Influence of texture type on mechanical properties and the evolution of microstructure and texture is thoroughly investigated via uniaxial tension experiment along rolling direction (RD) at room temperature on two different AZ31 alloy sheets. Electron backscattered diffraction (EBSD) measurements on deformed samples confirm that dislocation slip is the main deformation mechanism in as-received sheet with a typical basal texture, while dislocation slip and extension twinning (ET) both contribute to sustaining plastic strain in the sheet with a rare RD-split bimodal texture, which is fabricated by equal channel angular rolling and continuous bending process with subsequent annealing (ECAR-CB-A).
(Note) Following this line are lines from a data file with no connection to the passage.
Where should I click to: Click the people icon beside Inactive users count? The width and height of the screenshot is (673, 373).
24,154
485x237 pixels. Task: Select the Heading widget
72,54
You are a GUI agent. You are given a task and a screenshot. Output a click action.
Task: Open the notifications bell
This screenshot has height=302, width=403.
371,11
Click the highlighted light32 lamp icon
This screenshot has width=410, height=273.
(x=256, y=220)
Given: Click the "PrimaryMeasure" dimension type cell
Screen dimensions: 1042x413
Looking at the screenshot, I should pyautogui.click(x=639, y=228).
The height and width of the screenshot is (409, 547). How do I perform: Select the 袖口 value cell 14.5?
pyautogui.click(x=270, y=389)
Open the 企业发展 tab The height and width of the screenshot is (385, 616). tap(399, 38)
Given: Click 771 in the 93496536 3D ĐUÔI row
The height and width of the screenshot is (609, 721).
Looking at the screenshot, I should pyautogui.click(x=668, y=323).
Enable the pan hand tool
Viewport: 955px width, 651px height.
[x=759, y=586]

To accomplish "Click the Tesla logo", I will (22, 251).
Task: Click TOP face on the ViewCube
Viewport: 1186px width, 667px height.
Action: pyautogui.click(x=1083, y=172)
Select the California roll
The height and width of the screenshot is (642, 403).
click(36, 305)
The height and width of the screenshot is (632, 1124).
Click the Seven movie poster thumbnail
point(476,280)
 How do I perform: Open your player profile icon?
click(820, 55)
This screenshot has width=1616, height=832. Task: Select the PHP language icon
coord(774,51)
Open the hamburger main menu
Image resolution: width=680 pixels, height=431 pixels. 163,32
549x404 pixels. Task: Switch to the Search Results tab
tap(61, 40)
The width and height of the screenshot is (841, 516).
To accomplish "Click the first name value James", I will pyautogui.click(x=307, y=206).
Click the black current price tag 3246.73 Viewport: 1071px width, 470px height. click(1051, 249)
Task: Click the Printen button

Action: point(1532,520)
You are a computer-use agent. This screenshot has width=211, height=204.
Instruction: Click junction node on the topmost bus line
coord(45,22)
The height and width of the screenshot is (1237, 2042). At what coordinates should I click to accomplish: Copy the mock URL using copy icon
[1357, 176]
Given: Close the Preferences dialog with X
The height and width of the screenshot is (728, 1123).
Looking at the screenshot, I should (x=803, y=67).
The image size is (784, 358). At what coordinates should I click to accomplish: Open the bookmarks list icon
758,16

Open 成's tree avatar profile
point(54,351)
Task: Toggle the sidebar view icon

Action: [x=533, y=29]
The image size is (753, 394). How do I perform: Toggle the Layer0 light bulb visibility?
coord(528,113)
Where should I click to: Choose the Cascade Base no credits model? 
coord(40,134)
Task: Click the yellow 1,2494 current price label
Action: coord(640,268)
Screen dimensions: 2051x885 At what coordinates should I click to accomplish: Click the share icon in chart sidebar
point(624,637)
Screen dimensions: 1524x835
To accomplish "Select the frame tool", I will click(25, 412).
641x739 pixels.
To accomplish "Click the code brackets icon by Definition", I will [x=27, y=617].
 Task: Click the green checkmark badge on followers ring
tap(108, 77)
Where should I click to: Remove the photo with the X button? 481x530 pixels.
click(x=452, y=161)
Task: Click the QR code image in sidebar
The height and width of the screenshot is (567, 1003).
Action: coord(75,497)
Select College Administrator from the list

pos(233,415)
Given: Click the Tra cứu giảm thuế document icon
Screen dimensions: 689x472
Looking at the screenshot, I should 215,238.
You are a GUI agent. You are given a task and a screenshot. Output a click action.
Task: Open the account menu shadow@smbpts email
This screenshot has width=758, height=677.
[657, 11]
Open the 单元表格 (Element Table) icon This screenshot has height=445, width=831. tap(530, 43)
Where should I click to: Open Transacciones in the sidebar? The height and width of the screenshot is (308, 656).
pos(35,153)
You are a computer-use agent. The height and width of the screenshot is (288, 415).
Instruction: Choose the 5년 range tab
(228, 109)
Therefore, these two sheets demonstrate obviously different texture evolution during plastic deformation. As-received sheet maintains basal texture and further experience the concentration of basal poles towards normal direction (ND). However, ECAR-CB-A sheet not only undergoes the gradual diffusion and rotation of tilted basal poles to ND but also the development of a new TD-component texture. The activation of ET variants in ECAR-CB-A sheet is confirmed to play an important role in texture evolution, and the number of activated ET variants is increasing with the increase of angle between ND and c-axis. In addition, acquired mechanics data demonstrate that ECAR-CB-A sheet possesses higher fracture elongation (24%) and lower yield stress (73 MPa) as compared to as-received sample. This issue can be ascribed to the participation of ET to coordinate plastic deformation along c-axis and the easier activation of basal <a> slip in ECAR-CB-A sheet.